Tuesday, October 28, 2008

I need two empty chairs...

Kailyn had her baptism interview Sunday with the Bishop and when Jim and I came in afterwards he asked her if she was going to have any family or friends coming. I will never forget how tender this next moment was. Kailyn was very serious and said, "My grandpa Hadfield and grandpa Sparks died this year and I need to have two empty chairs for them." Our sweet Bishop told her that he was pretty sure they wouldn't need chairs, but they would surely be there and probably would have the best seats in the house.

Monday, October 27, 2008

Together Forever, No matter what!!

If there is anything I've learned over the years, it's that Jim and I can get through anything. We've lived a fairly "easy" exhistance really, compared to some and I am constantly going back to the promise that the Lord gave us that he will not give us anthing we cannot handle.

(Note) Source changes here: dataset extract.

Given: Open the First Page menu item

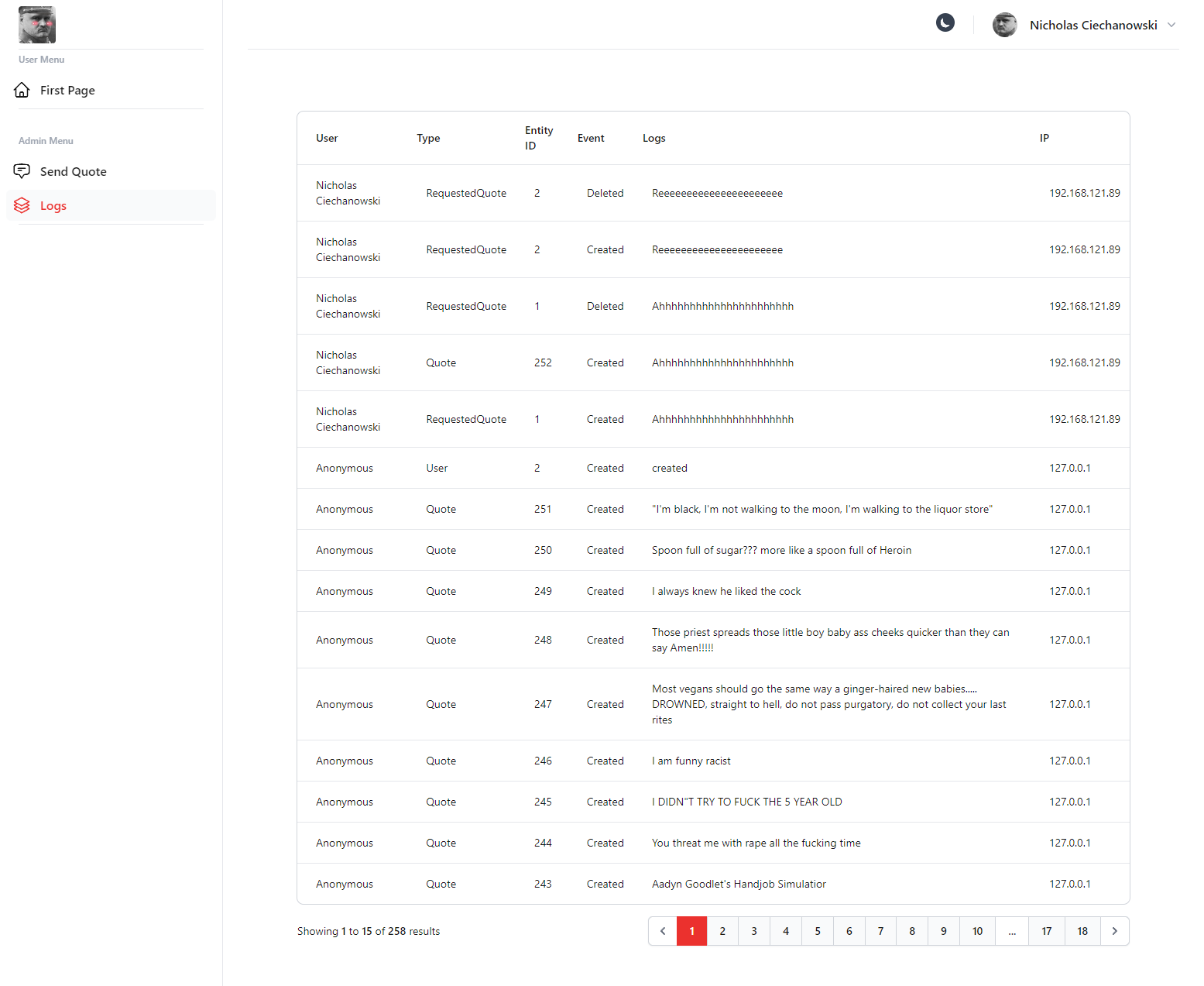Looking at the screenshot, I should pos(67,91).
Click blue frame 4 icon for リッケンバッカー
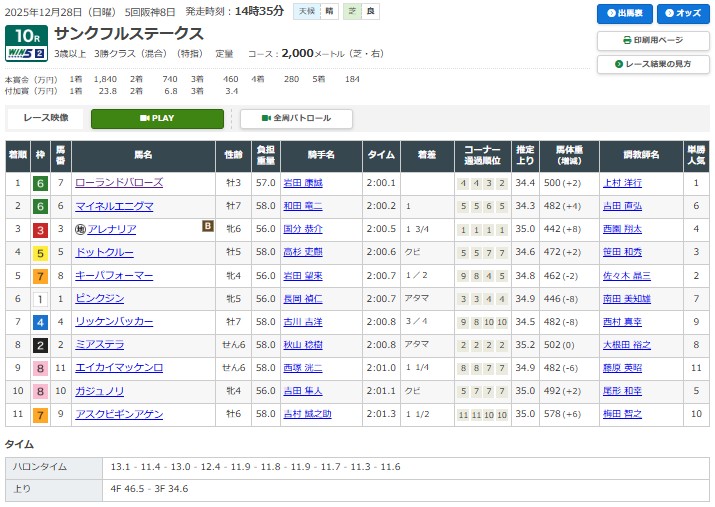The height and width of the screenshot is (507, 715). (40, 322)
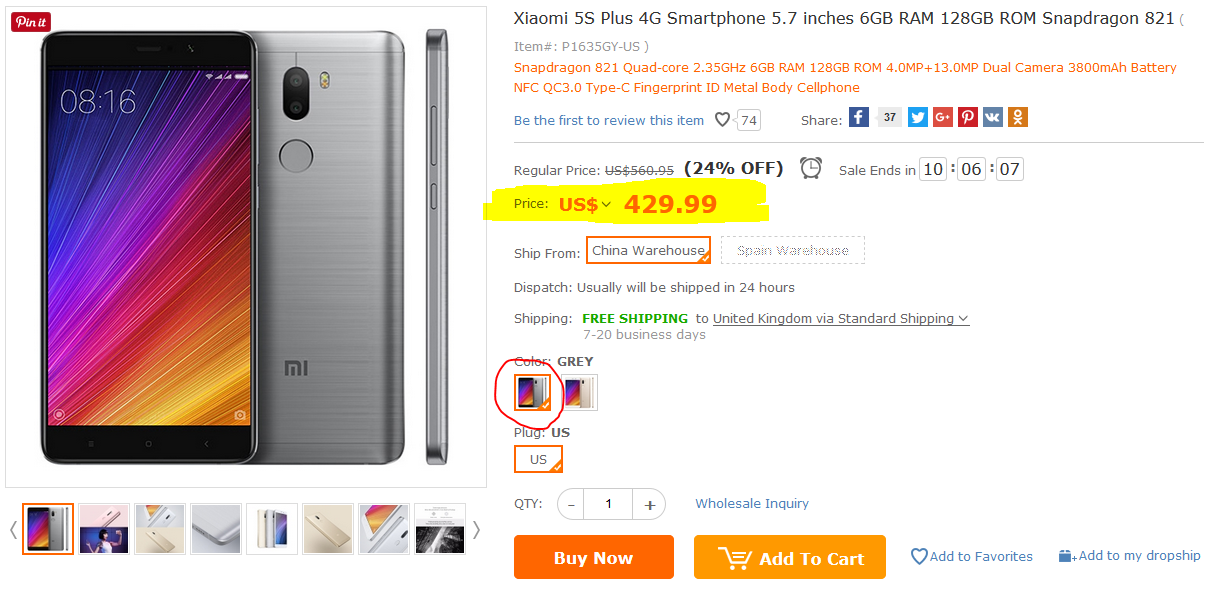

I hear about the last days, the things to come, the trouble that my generation is going to see and it does make me nervous, but we CAN handle it. Trust in the Lord! There is a greater plan.

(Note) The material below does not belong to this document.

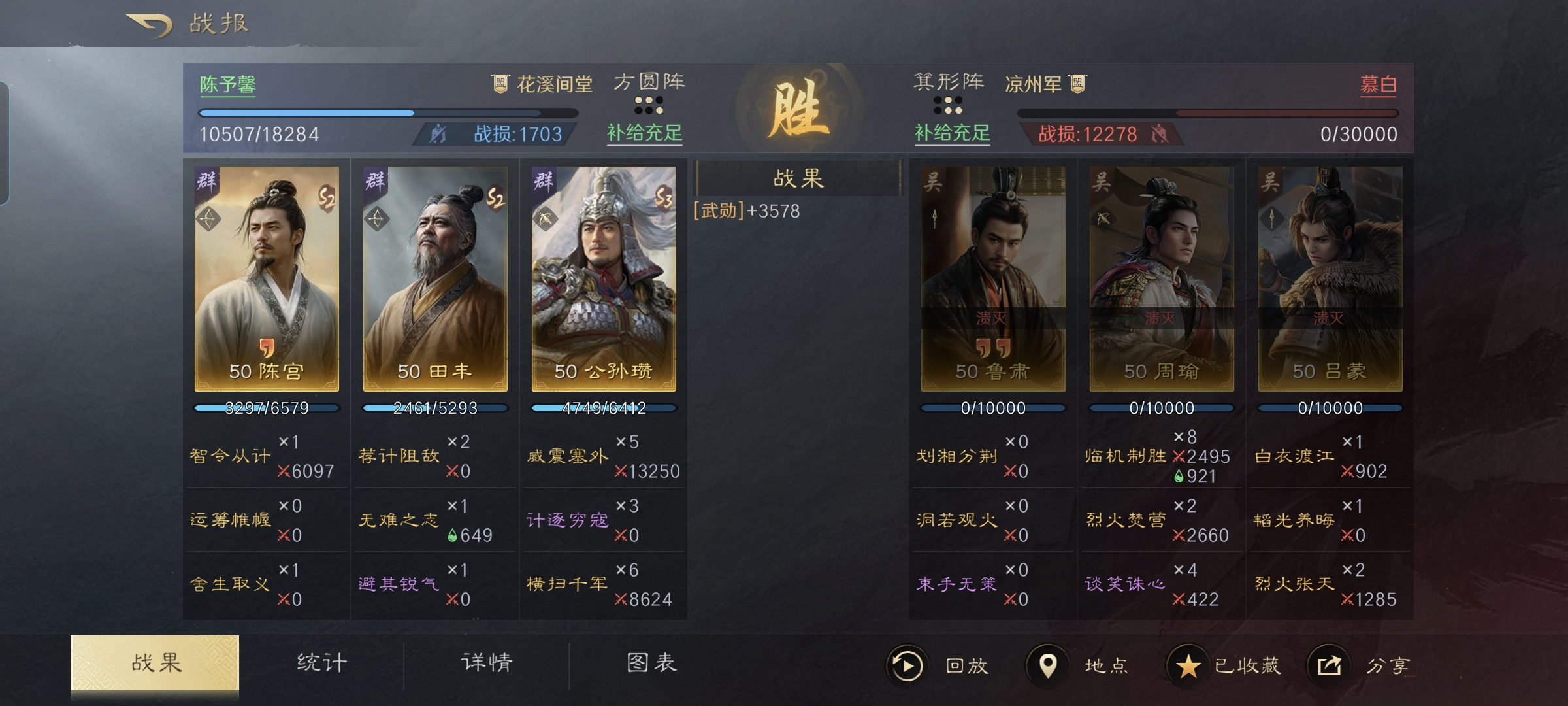Click the 方圆阵 formation dots icon
Viewport: 1568px width, 706px height.
pos(649,105)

Thursday, October 23, 2008

I am posting an email that I received from a friend of mine. She puts things into perspective... Some of the email I have kept out to keep it reasonable in length.

Dear family and friends,
Early this morning at about 1:45ish we were woken up by our good neighbor pounding on our door and yelling loudly to wake us up! He was there to quickly inform us that there was a fire on our mountain, and we needed to get up, get the kids out, and get ready to defend our home.
Our family knows how wildly dangerous and destructive fires can be, but we also know, with a sure knowledge, that heaven isn't far away. Modern miracles happen. Prayers are heard. Angels are sent to help us when we need them most. And, most importantly, no matter how prepared we are it is still not enough without Heavenly Father's help.
Early this morning, a few good men showed up from the church to help Ty fight and defend our home. Ty has spent countless hours, and years preparing for events such as these. He has thought of every little thing doing whatever he can do to be self-sufficient and prepare for the worst. It calms us, somewhat, knowing we are doing everything we can, but it still feels like it is not enough when faced with the massive force of fire.
Not too long into the night and other fire-fighting forces began to pour in. Because this fire was the only fire in the area, many resources were sent from all over to help out. I watched as an army of fire fighters pulled their forces together and faced the fire monster head on. They formed a protective line of defense and did what they were trained to do in these situations. They proceeded to back-light the fire to form an area that they could contain the fire in. Still, with the winds and heat as strong as they were, nothing was a guarantee. As I looked though borrowed binoculars, I was amazed at how many firefighters were on the ground fighting this beast. There is strength in numbers. Without a doubt, there is strength in numbers!
As I watched and prayed through those many hours, a lot of thoughts went through my mind. This wicked fire and its destructive power reminded me of the destructive forces we face right now in our state and in our beloved nation. I know and realize that Satan and his evil forces have always been around through all generations of time, but boy, it sure feels like the heat has really been turned up lately. Every day I wake up and feel like we are all being asked, quite literally, to fight off the fires of the adversary and to defend truth and righteousness with all our might. I don't know about you, but fires scare me to death! I feel like I have no control over them. Mostly, I just feel overwhelmed and want to run away and hide. Who really wants to face that kind of monster head on anyway?
Well, I hope and pray that as we fight for truth and righteousness that we will not fear, or run away. I hope we can unite our own families, our neighbors, our wards and stakes, and our state and nation. Moral and good people everywhere need to unite together and stand for truth. The silent majority can longer have the luxury of being silent anymore. Together, we need to fight the evil and destructive forces that face us head on and not back down. We can do this not with anger or malice, but with real humble strength, and with a peaceful confidence.
United we stand, divided we fall. There is strength in numbers!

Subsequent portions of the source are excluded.